Yo era un extraño para ellos. Me trataban con amabilidad, como tratan siempre a los meridionales; pero no dejaba de ser un forastero.
Pasé del bar a la terraza y estuve jugueteando con una jarra de cerveza mientras contemplaba a los turistas que pasaban, dirigiéndose a los arrecifes del Norte o a las playas del sur de la ciudad.
Envidié su libertad y su pequeña o gran opulencia. Era verdad que no poseía ninguna isla y que no esperaban ni pensaban encontrar cofres de oro entre las ramas de coral. Pero tampoco llevaban sobre sí el diablo que yo llevaba; ningún duende que los empujara por carreteras solitarias hacia parajes desolados, iluminados sólo por la fría luz de la luna. Nada les forzaba a sumergirse en la profundidad de las aguas, ni a buscar la compañía de monstruos en los bosques marinos. Los envidiaba… pero la envidia es un vicio peligroso y la autoconmiseración aún más.
Había arriesgado demasiado, perdido demasiado y ganado mi apuesta con demasiada zozobra para compadecerme de mí mismo nuevamente.
Acababa de tomar la decisión de irme a un teatro tan pronto como terminara mi cerveza, cuando la vi.
Un camarero con camisa de seda y faja roja estaba guiándola hacia una mesa situada bajo las palmeras. La trataba con la deferencia reservada a los huéspedes distinguidos o bien conocidos y añadía algo por propia iniciativa, puesto que era joven y ella era hermosa… y se daba perfecta cuenta de que su hermosura estaba a punto de hacer estallar las costuras de su vestido.
Se inclinó hacia ella al ofrecerle asiento. Ella le sonrió por encima del hombro desnudo y le encargó su consumición con el gesto desenvuelto de una modelo.

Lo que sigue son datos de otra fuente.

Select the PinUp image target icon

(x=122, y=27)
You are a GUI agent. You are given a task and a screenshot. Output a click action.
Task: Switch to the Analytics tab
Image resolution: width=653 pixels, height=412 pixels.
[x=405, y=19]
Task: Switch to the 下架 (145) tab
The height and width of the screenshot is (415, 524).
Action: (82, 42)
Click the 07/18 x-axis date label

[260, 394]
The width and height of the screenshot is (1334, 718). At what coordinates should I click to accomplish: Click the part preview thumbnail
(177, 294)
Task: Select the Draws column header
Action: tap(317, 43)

Cuando alzó la mano oí el tintineo de sus pulseras y llegó hasta mí el pálido destello de mi moneda española.
Era la amiga de Manny Mannix, la modelo de ojos sagaces y boca arqueada, la chica que me había visto inclinado sobre las mesas de juego y había presenciado cómo me arrojaban a la calle cuando me encontraba demasiado ebrio para darme cuenta de lo que ocurría.
Tuve la sensación de que una mano fría me oprimía el corazón. Si su amiga estaba allí, Manny debía estar allí también; y Manny era un ave rapaz en vuelo continuo en torno a su presa.

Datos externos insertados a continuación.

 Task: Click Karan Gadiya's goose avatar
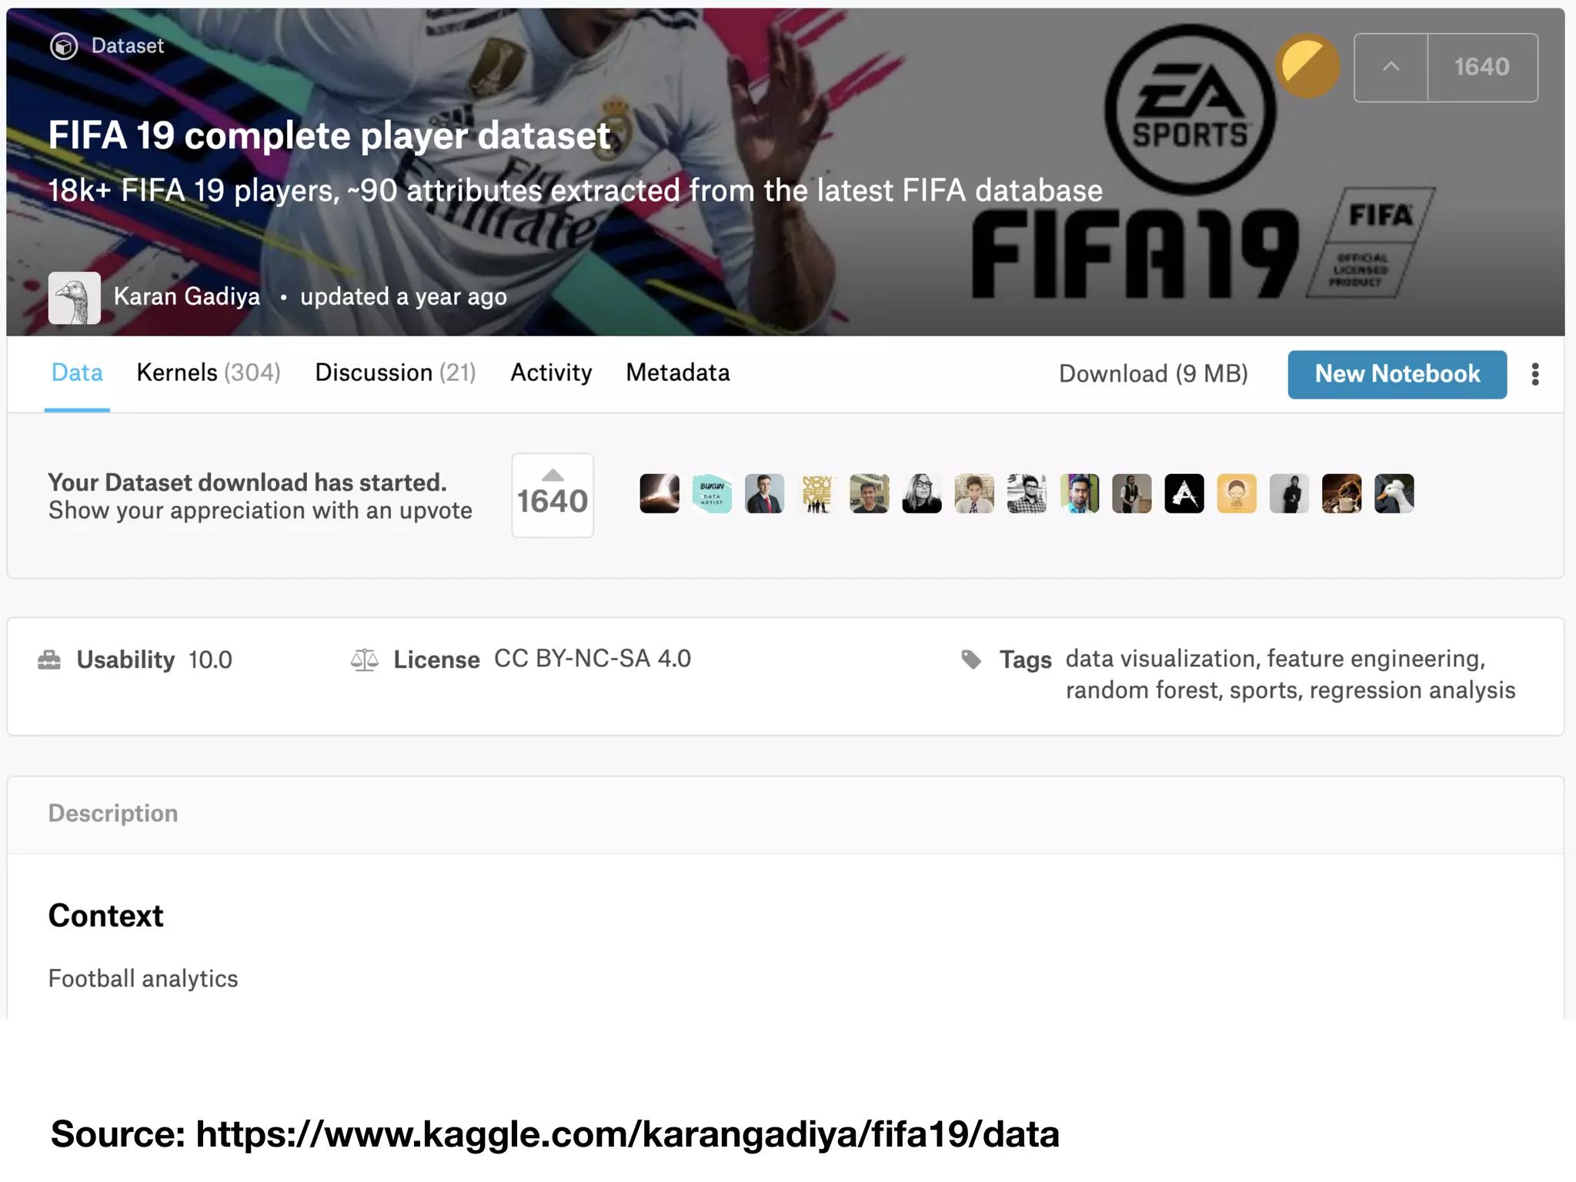pyautogui.click(x=75, y=297)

Encendí un cigarrillo y me dije que era un estúpido. La chica estaba sola. Ya no sería la amiga de Manny. La habrían despedido, como a las otras, y habría venido a la dorada costa del Norte con el propósito de invertir sus ganancias en algún nuevo hombre dotado de buena cuenta corriente.
El camarero le trajo una bebida. La pagó. Aquello era una buena señal. Las chicas como ella no solían pagar sus consumiciones si tenían a alguien que lo hiciera por ellas. Vi agitarse las monedas cuando levantó el vaso delicadamente, consciente de sí misma, como un animal amaestrado. De pronto tuve una estúpida idea que me devolvió la confianza y el buen humor como una droga.
Aplasté el cigarrillo y me dirigí al tranquilo rincón bajo las palmeras. Me vio aproximarme cuando estaba a unos diez pasos de ella, pero sus ojos, no adquirieron ninguna expresión y no hubo en sus labios signo alguno de bienvenida.
Me incliné sobre la mesa, esbocé mi sonrisilla melancólica y dije:
—¿Se acuerda usted de mí?
—Me acuerdo.
Su voz había cambiado tan poco como su cara. Era pastosa, sombría.
—¿Le importa que me siente?
—No.
—Gracias.
Me senté. Acabó su bebida y empujó el vaso hacia mí. Su actitud era insultante.
—Puede invitarme a otra, si quiere.
—Querrá usted decir si puedo.
—Oh, sé que puede. Manny me dijo que tenía usted dinero.
De nuevo sentí que unos dedos fríos me atenazaban el corazón, pero pude esbozar una sonrisa, y mis palabras surgieron con bastante naturalidad.
—Fíese de lo que diga Manny. Es un chico listo.
—No siente mucha simpatía hacia usted, comandante.
—Eso es natural en él.
Exhaló una nube de humo contra mi rostro y me ofreció la colilla.
—Entonces ya somos dos.
—¿Qué quiere usted decir?
—A mí tampoco me gusta Manny.
—Creí que había venido usted con él.
—No. Ahora tiene otras ocupaciones. La de ahora es una morena.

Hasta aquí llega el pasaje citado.